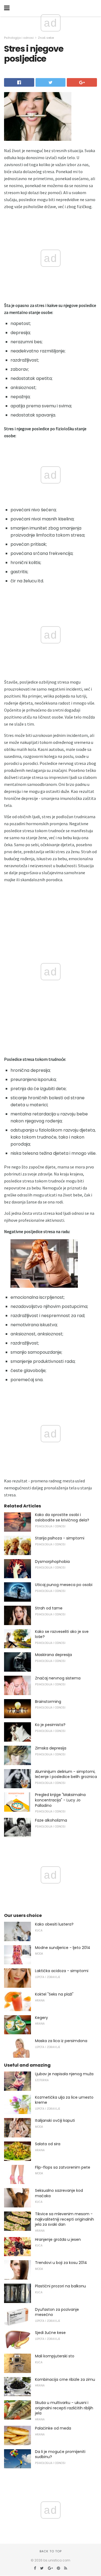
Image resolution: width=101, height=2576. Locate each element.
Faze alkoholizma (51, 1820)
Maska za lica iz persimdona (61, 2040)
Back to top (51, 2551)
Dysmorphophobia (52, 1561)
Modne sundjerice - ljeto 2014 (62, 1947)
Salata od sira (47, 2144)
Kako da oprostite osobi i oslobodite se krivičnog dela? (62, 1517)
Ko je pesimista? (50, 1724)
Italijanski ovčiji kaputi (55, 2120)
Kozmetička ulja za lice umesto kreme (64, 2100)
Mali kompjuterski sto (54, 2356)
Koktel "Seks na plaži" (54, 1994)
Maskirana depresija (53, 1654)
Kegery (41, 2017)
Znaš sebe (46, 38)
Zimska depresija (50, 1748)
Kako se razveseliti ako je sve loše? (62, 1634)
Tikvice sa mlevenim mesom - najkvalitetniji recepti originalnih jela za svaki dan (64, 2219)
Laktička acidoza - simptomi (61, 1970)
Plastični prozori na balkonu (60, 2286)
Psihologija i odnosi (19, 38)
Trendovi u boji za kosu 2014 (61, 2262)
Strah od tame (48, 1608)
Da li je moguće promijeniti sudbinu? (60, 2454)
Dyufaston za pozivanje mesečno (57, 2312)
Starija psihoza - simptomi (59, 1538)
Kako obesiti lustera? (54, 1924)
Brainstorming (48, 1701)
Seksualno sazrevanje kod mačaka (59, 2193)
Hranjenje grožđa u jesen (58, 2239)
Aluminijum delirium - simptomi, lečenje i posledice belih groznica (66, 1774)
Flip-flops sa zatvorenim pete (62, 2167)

---

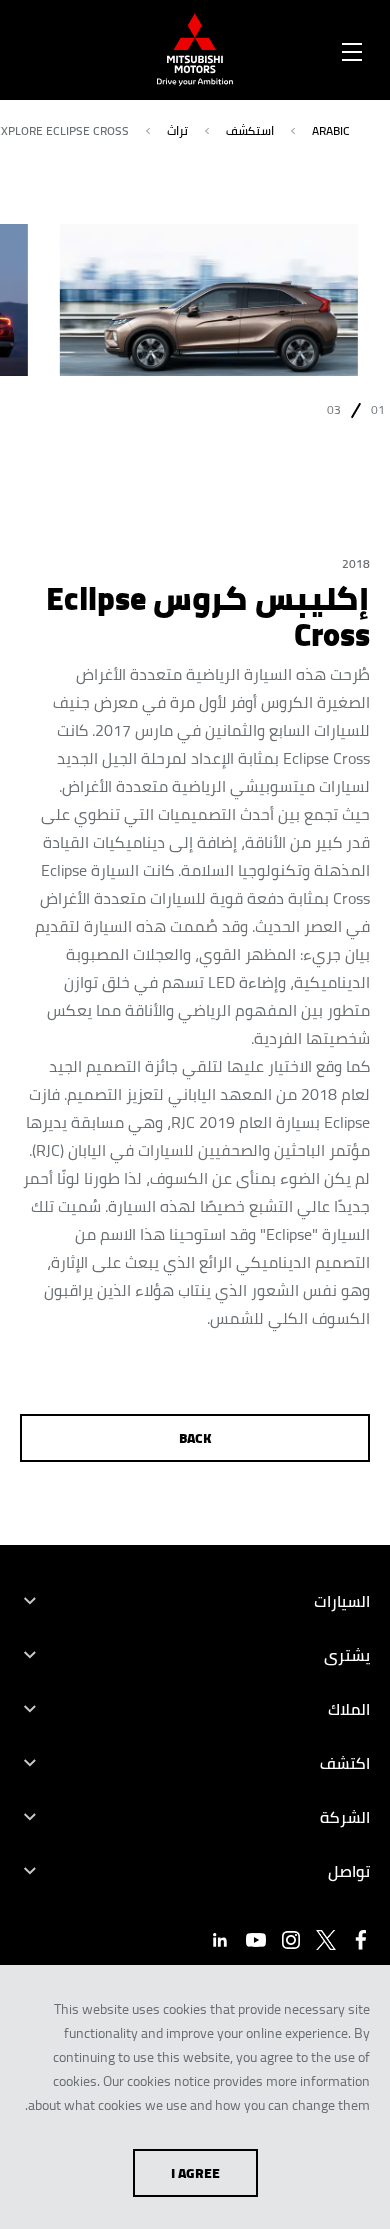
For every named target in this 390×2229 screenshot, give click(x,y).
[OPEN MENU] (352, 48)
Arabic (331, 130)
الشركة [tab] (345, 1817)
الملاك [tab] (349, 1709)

--

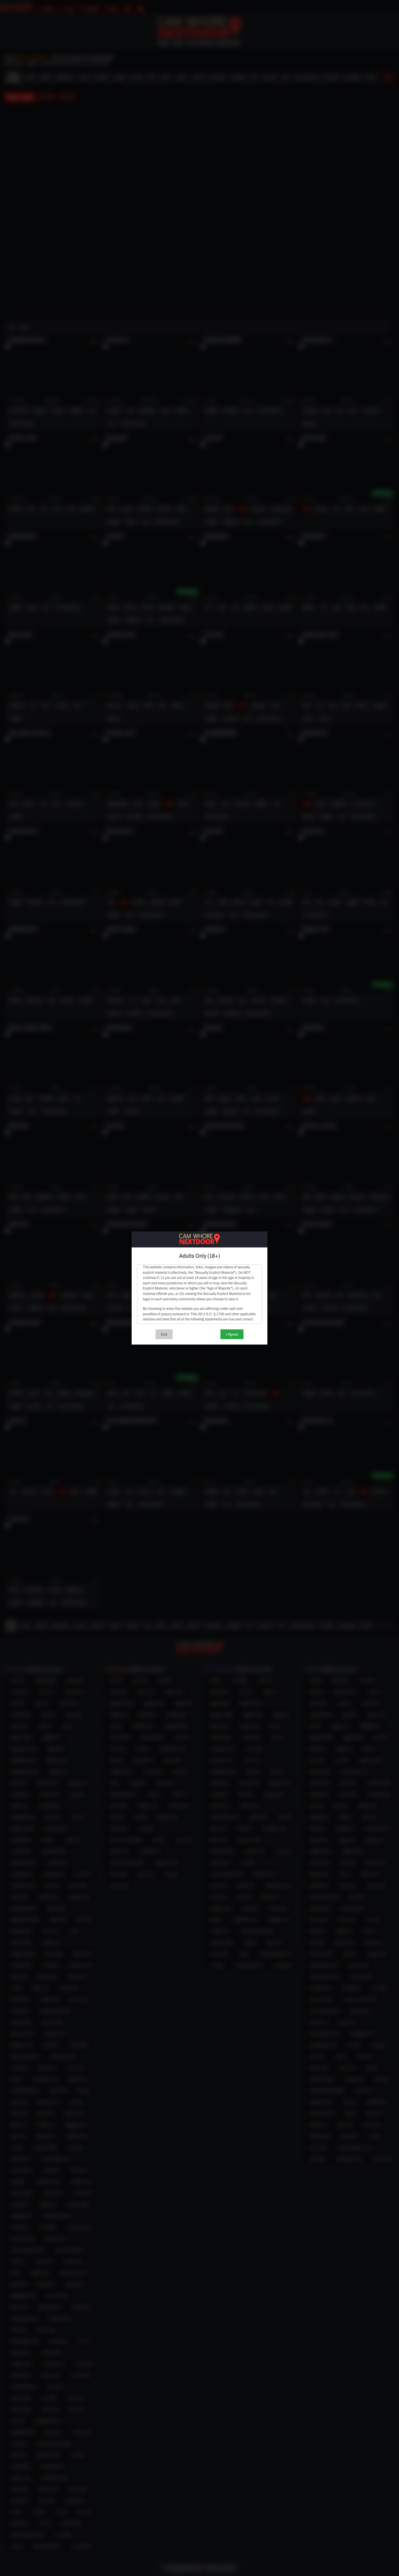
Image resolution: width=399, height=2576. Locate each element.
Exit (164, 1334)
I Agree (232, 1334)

◆ Assignment
Wherever the string "each" appears in the data above, report the whole line.

◆ Result for this exercise
Image resolution: width=101, height=2576. Locate each element.
Image resolution: width=399, height=2576. Locate each element.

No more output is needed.